Your furrowed brow, the visible wrinkles in your lips as they press together: we see how you feel before a single word escapes your lips. Yes, you’re exhausted. I get it.
There are unspoken lines you cannot cross. They stretch across every surface, even those covered in apparent safety. Don’t question us or you’ll be on the other side. Three fingers point back at you. And the unfair mood swings you must endure come out of nowhere, smacking you in the face (the way they smacked us). Unexpected, unfair, unacceptable. But hope still lives inside of you. Maybe someday we’ll change. Get better. It keeps you alive, grabbing at glimpses of normalcy. A smile so faint repairs the broken pieces, the wounded parts. We’re special, and you remember why when the creases surface near our pale cheekbones. The difficulty of watching us suffer only subsides when you grip the memories tighter. So you clinch down on feelings until your fingernails break skin. Because the parts of us you fell in love with are hiding somewhere barely out of reach. And you know you can help us find them again.

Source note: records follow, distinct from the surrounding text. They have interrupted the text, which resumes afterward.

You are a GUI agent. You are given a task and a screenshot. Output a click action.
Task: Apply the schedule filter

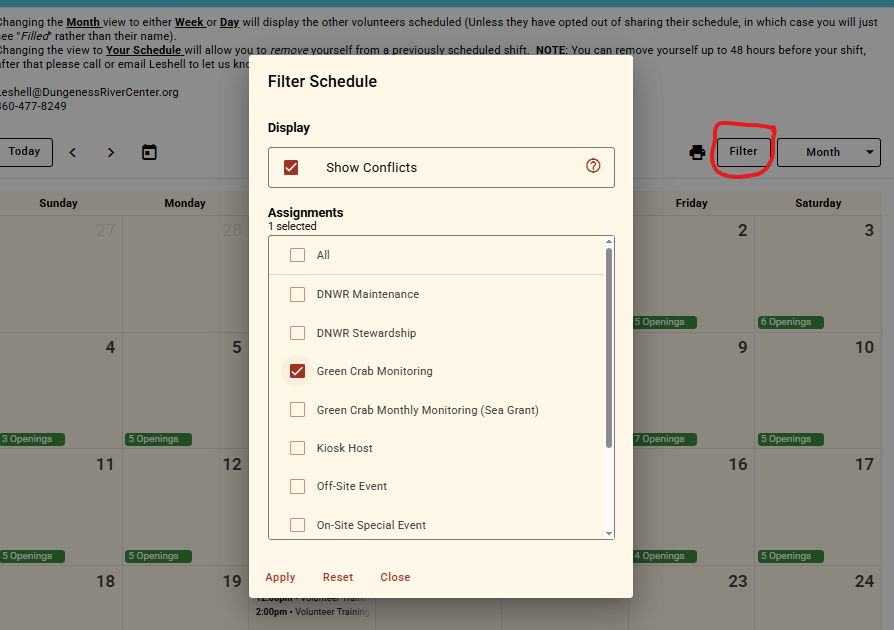coord(280,577)
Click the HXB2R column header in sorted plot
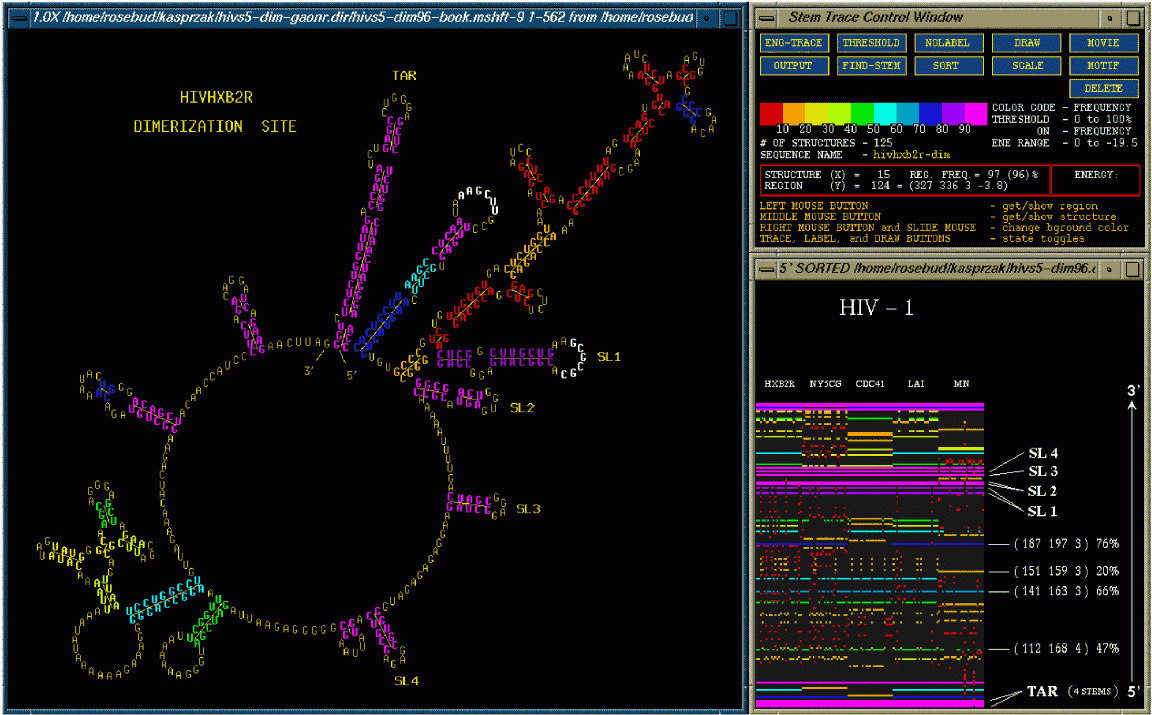1152x715 pixels. pos(779,384)
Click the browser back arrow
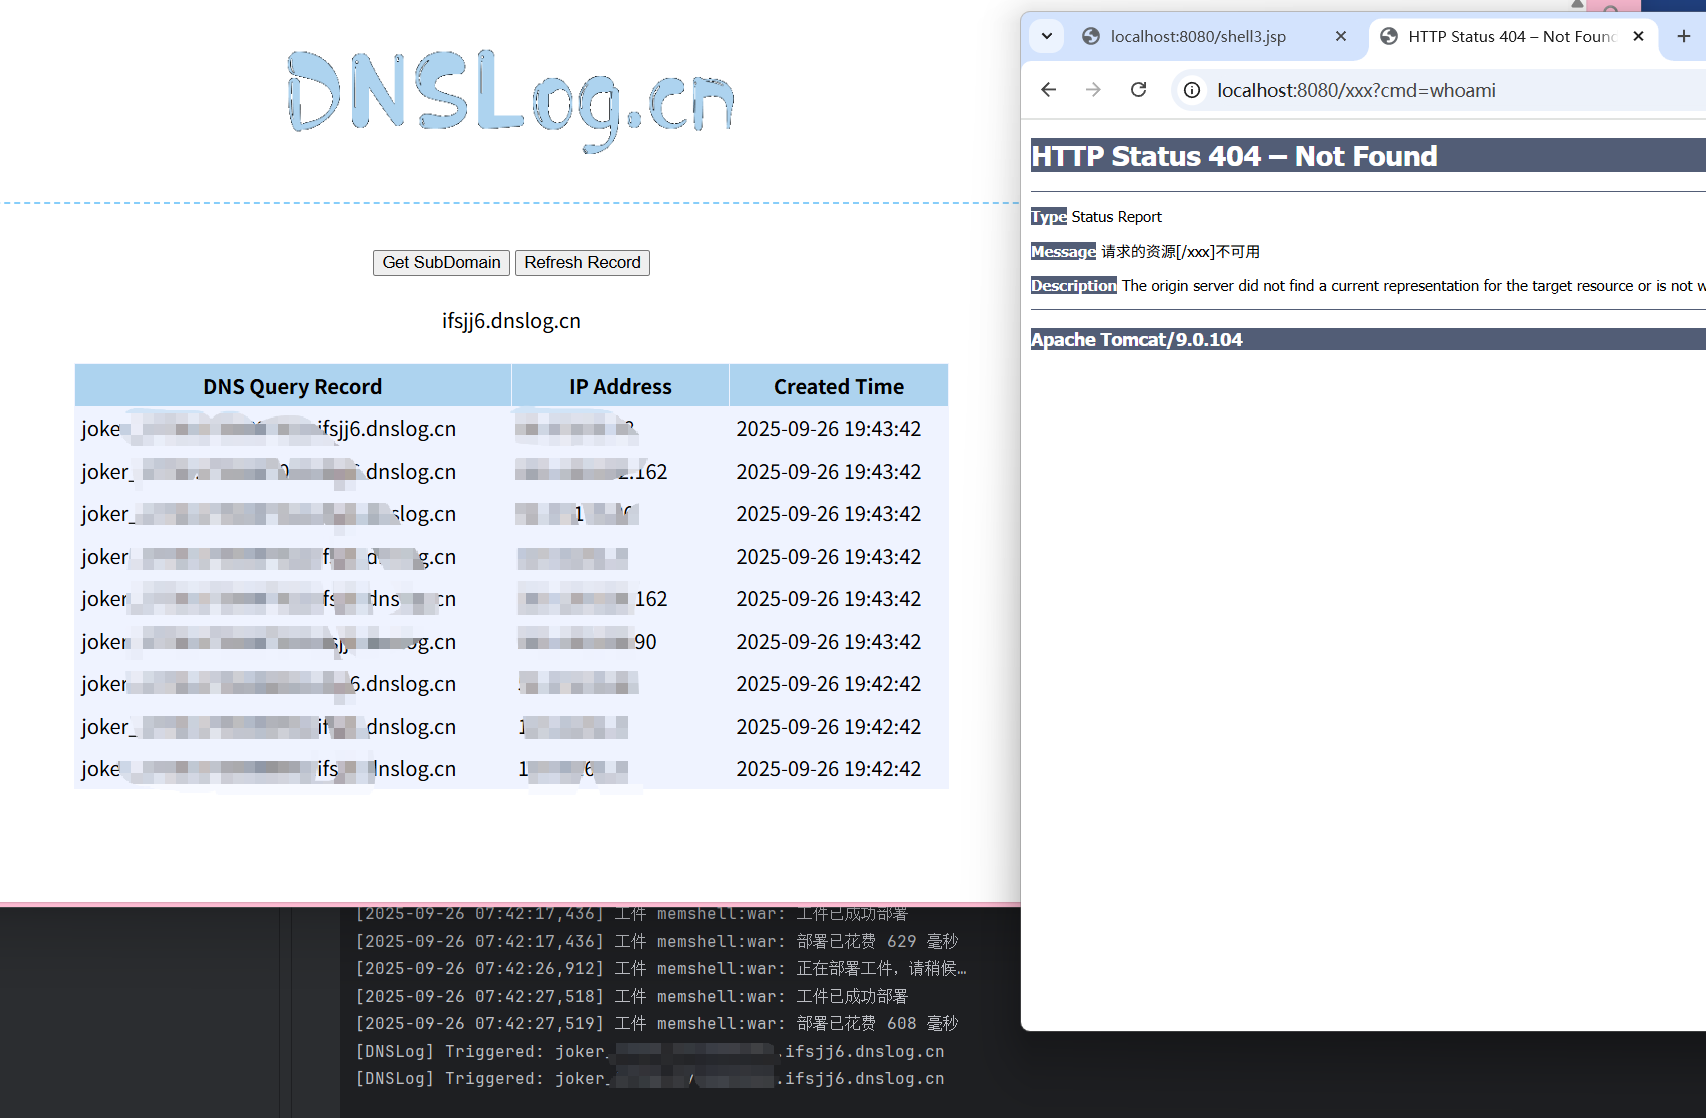Viewport: 1706px width, 1118px height. coord(1048,90)
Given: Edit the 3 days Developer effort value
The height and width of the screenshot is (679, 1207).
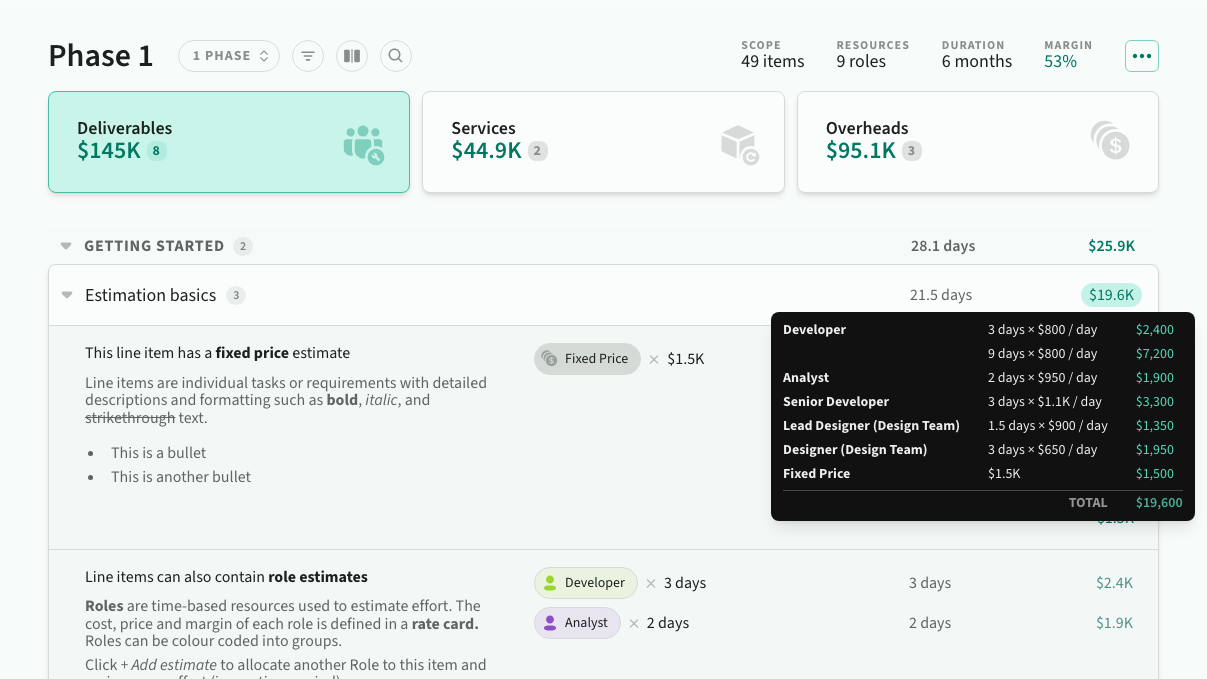Looking at the screenshot, I should (685, 583).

Cyclical. Exhausting. Confusing. Can you see it yet?
Loved ones of abuse survivors don’t realize they resent us for unintentionally making them live through a tiny slice of what we endured. While the emotional strain seems unfair, choices were made (by you): ones based on unconditional love and acceptance, a hope for change. Change that will make life easier for everyone. We’ll be healed and you’ll have back the person you remember. At least that becomes truth for you when we get help. PTSD symptoms can go away. The person you loved becomes real again. Your life is finally normal.
But the people we loved question us. Question our behaviors. Wonder why we stayed for as long as we did. Resent the time they had to spend helping us rebuild our lives. Time wasted, in their eyes. Because if we were smart enough, strong enough, loud enough, nobody would be dealing with the aftermath. And we feel it, so we start referring to the others as ‘them.’ And I start writing to ‘you.’ We refer to survivors as ‘us’ or ‘we.’
I’m not implying it’s intentional or ‘you’ are to blame. I am, however, asking you to offer ‘us’ a safer place to land. Try to remember how sick we are. The world hasn’t been kind.
It’s okay to be exhausted. It’s not okay to show it (at least, not to us). We need your support. Your grace. Your love.
The person we loved most in the world tried to kill us. We survived it. Our hearts probably didn’t. Please, please, please try to remember what we’ll never forget.
October is Domestic Violence Awareness Month. Get educated. Speak out. Wear purple.